Indian cement volume growth recovered to a healthy 7-8 per cent YoY in the last quarter (1 January 2024-31 March 2024) of FY23-24, on aggressive volume push, after growing ~15 per cent YoY in the first half of the year and logging a moderate slowdown in the third quarter due to regional hindrances, according to CRISIL MI&A Research. This ensured a third straight year of healthy demand growth at ~11 per cent to ~441Mt.
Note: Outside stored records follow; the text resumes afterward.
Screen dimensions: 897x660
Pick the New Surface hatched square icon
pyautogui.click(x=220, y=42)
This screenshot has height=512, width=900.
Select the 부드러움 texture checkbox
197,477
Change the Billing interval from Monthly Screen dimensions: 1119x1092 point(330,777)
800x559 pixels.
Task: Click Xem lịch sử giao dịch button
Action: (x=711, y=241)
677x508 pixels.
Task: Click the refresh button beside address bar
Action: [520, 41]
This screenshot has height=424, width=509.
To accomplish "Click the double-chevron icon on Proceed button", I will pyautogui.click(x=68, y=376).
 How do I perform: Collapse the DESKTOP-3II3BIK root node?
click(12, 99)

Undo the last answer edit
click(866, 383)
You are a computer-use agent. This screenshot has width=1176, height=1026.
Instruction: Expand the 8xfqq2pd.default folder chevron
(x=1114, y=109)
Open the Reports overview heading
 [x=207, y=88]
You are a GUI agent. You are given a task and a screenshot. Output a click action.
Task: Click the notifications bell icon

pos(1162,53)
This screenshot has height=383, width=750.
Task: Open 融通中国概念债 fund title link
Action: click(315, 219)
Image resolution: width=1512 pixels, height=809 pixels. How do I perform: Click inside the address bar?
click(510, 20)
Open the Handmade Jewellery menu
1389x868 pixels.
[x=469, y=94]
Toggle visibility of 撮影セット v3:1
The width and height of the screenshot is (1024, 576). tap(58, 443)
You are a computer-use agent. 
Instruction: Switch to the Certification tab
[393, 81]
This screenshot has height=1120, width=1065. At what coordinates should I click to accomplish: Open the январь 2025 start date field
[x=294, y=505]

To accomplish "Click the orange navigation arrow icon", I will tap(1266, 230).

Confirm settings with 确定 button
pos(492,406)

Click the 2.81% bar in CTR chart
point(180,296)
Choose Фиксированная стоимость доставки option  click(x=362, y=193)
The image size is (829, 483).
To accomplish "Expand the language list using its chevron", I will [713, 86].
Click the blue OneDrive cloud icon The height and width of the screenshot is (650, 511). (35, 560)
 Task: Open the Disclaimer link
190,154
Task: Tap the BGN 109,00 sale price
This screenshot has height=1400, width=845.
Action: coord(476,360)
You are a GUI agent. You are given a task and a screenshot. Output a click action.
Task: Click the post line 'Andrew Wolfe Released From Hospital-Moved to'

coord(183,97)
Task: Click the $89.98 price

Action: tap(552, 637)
On this high base, CRISIL expects cement demand growth in India to cool to 6-7 per cent in FY25 (1 April 2024-31 March 2025).

However, pan-Indian cement prices took a beating in the second half of FY23-24 amid increasing competition and higher supply in the market, causing them to plunge by INR40-45/bag in the five months (November 2023-March 2024) since the last price hike in October 2023. Against the trend of firm pricing in the early months of the fourth quarter (and a price drop in March due to the year-end volume push), January and February did not see sustained price hikes this year, highlighting the elevated competitive intensity in the market.

An aggressive volume push at the expense of pricing resulted in an around six per cent sequential decline in average cement prices to INR370-375/50kg bag in the 4QFY23-24. Overall, cement prices have been subdued, declining around 1.5 per cent to INR383-385/50kg bag on average in FY23-24 from an all-time high of INR391/bag in FY22-23, says CRISIL. 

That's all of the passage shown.